### Compiti assegnati:
(1) Secondo la recensione dello spettacolo, in quali giorni e in quale teatro è andato in scena?
(2) Elenca tutte le persone che la recensione dello spettacolo cita per nome.
(3) Riporta il passaggio della recensione dello spettacolo che si apre con le parole contenenti "È uno spettacolo" e si chiude con "e molti applausi.".

Una specie, cioè, di ordinato contenitore e classificatore di quel flusso di memoria, l'elaborazione intellettuale del precipizio, l'apollineo versus il dionisiaco in fondo, che ci consente di capire e di traghettare tra la sponda della nascita e lo Stige che ci attende.
Lo stesso percorso drammaturgico appare come un attraversamento dentro ai confini della scena che lo contengono e gli danno senso e profondità, mentre l'onirico protagonista della narrazione si trascina il suo doppio, la sua eco, che sembra riproporlo integro ma ribaltato.
Molto interessante al riguardo la scelta di utilizzare per i movimenti una sedia doppia, a metà tra la barella e lo strumento di tortura, un oggetto che con gli altri pochi che riempiono la scena subisce continue e inesorabili trasformazioni, specchio del girovagare del protagonista.
Danio Manfredini manipola con sapienza il suo corpo e i segni della sua espressività e, attraversando sintassi psicotiche, raggiunge una rara bellezza espressiva che ci ricorda il teatro “No” per la sua capacità di manipolare la percezione del pubblico.
È infatti sorprendente la capacità di Manfredini di esprimere con piccolissimi slittamenti segnici e sintattici i diversi contesti temporali e esistenziali della narrazione; basta una semplice parrucca per trasformarlo e trasformarci.
È uno spettacolo breve ma profondo, ove l'angoscia dell'esistere è elaborata in espressione drammaturgica che consente a quell'angoscia di chiarirsi e di indicare una strada verso la morte da condividere con sé stessi.
Di e con Danio Manfredini, ha collaborato all'allestimento Vincenzo Del Prete. Assistente alla Regia Lucia Manghi.
Un esordio convincente per una stagione di FuoriLuogo che si preannuncia molto interessante da condividere. Il 26 e 27 Ottobre al Dialma Ruggero di La Spezia. Teatro pieno e molti applausi.

### Materiale fornito:
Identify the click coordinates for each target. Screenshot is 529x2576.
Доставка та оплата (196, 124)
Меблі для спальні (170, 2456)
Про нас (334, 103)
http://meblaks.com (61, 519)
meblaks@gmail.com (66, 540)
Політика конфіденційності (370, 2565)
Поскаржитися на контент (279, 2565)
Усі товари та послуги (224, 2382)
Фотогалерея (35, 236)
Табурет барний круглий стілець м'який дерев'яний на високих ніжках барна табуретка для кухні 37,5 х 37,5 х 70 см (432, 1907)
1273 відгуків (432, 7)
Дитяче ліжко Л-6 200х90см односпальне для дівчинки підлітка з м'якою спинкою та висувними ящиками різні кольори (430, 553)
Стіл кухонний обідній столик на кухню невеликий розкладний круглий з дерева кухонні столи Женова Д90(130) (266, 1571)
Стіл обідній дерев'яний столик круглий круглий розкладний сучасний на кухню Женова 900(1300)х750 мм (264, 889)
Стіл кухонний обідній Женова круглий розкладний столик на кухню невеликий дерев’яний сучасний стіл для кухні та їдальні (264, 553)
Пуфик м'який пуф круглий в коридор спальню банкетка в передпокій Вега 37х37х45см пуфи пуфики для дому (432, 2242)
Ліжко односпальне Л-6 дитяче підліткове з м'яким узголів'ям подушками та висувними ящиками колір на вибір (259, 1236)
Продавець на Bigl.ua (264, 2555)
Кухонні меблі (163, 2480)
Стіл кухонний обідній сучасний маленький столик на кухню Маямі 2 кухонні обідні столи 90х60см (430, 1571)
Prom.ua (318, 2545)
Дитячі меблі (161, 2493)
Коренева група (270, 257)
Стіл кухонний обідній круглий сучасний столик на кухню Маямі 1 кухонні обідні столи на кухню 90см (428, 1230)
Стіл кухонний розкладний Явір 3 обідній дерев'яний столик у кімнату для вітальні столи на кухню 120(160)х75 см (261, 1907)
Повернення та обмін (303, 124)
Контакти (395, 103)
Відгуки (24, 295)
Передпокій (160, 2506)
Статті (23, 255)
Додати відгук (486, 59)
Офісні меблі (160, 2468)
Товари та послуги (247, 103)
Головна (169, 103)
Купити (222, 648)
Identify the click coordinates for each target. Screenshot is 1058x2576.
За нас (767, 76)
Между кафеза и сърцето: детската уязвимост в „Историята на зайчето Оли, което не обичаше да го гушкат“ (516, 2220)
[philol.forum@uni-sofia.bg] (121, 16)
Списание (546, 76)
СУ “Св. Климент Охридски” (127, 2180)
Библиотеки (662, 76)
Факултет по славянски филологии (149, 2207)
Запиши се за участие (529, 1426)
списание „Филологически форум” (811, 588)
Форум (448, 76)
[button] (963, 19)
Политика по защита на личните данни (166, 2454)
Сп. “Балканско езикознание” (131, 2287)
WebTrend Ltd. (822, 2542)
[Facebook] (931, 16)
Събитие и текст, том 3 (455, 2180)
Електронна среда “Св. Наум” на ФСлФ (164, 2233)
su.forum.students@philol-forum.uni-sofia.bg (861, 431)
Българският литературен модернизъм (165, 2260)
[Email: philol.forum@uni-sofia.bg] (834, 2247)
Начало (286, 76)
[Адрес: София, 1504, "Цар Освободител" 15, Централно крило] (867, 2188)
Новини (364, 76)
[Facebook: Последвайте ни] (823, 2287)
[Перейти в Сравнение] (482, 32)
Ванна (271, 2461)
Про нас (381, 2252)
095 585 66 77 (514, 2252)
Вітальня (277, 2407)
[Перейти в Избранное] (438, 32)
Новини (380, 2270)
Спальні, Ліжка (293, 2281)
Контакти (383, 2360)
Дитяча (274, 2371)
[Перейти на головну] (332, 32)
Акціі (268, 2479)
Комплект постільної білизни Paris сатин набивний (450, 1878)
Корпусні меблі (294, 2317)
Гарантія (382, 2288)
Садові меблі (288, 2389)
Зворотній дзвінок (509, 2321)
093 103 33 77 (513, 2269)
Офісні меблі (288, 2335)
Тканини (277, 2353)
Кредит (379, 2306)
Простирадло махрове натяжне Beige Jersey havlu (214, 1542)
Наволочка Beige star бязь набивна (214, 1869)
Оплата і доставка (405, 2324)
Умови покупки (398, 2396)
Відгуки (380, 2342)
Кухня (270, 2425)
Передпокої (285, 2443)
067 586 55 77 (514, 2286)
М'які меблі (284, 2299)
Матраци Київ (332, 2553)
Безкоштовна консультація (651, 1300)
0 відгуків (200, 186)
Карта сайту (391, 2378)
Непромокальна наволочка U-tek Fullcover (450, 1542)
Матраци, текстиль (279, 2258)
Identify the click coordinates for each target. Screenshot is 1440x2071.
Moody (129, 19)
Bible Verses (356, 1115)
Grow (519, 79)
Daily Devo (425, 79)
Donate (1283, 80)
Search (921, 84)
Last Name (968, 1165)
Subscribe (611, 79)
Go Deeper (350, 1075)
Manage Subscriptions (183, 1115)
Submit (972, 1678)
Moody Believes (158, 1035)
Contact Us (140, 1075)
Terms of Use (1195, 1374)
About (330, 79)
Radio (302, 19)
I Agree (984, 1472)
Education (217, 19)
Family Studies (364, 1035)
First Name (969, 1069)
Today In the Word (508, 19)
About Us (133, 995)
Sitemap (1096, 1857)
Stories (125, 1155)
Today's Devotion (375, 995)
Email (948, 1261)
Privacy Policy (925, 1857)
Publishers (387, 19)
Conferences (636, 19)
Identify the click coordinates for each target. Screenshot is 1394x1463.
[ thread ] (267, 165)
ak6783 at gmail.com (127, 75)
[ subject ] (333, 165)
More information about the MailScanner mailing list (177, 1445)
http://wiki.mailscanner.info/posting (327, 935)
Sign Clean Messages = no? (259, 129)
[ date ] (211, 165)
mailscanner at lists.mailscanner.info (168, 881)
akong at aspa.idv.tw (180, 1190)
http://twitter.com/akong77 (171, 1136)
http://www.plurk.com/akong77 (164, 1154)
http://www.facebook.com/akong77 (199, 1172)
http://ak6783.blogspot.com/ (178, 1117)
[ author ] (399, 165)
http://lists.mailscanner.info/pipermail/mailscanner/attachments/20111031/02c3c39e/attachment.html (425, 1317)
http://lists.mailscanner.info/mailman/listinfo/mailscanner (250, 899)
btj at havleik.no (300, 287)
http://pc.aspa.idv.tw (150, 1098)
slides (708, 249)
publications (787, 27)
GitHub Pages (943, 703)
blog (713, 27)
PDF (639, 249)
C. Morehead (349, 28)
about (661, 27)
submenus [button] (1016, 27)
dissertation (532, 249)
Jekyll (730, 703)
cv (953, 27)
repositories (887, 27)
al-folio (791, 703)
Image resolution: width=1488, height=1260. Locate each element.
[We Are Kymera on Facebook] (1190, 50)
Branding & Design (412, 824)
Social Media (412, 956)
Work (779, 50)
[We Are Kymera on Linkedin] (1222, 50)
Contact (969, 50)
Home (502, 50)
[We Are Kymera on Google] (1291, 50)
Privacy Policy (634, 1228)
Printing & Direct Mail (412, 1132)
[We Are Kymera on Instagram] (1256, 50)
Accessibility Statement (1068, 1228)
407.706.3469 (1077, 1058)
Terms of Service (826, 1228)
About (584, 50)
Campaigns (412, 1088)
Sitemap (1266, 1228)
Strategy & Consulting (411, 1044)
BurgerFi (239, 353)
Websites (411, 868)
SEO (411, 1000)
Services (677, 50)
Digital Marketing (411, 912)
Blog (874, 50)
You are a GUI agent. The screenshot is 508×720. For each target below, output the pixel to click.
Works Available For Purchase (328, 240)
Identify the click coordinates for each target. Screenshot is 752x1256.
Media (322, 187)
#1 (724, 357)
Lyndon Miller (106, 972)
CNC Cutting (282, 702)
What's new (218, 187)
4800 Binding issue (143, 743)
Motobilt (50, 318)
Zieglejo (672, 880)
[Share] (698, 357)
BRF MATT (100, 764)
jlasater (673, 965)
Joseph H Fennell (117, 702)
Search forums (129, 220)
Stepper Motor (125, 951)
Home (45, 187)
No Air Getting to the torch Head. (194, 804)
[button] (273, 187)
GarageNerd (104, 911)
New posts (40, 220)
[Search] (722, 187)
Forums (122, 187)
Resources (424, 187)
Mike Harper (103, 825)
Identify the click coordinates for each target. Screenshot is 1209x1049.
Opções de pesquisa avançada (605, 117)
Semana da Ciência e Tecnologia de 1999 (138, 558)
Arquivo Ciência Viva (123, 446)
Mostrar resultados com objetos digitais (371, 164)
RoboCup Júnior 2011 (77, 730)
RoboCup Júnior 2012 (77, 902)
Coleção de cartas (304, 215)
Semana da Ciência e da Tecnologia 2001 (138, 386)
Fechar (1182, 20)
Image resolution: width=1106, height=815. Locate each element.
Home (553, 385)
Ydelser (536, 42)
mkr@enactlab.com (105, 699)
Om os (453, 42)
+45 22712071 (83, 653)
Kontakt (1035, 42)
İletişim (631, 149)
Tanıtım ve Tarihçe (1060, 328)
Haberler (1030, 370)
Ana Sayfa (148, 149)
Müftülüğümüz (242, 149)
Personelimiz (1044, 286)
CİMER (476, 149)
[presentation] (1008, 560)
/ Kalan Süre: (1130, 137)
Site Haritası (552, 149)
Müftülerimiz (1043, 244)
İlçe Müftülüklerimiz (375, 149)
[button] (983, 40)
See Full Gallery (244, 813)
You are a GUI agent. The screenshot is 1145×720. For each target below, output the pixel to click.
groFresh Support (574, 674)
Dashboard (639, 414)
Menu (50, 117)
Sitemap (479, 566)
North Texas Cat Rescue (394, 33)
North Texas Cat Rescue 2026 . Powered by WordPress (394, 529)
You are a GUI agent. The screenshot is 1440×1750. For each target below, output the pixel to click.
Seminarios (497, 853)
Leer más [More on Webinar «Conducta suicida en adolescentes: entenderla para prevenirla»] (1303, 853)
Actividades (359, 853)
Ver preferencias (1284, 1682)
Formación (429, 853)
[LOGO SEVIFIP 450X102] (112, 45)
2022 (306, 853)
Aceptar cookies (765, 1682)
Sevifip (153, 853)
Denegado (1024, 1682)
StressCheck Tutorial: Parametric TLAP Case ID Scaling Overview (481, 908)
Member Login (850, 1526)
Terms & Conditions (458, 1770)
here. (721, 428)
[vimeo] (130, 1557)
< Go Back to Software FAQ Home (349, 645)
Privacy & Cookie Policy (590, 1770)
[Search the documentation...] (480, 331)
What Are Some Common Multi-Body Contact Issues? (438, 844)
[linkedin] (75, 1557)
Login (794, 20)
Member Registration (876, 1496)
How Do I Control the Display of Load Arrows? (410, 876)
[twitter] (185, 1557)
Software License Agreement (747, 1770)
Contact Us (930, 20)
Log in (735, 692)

### Soluzioni:
(1) Il 26 e 27 ottobre, al Dialma Ruggero di La Spezia.

(2) Danio Manfredini, Vincenzo Del Prete, Lucia Manghi.

(3)
È uno spettacolo breve ma profondo, ove l'angoscia dell'esistere è elaborata in espressione drammaturgica che consente a quell'angoscia di chiarirsi e di indicare una strada verso la morte da condividere con sé stessi.
Di e con Danio Manfredini, ha collaborato all'allestimento Vincenzo Del Prete. Assistente alla Regia Lucia Manghi.
Un esordio convincente per una stagione di FuoriLuogo che si preannuncia molto interessante da condividere. Il 26 e 27 Ottobre al Dialma Ruggero di La Spezia. Teatro pieno e molti applausi.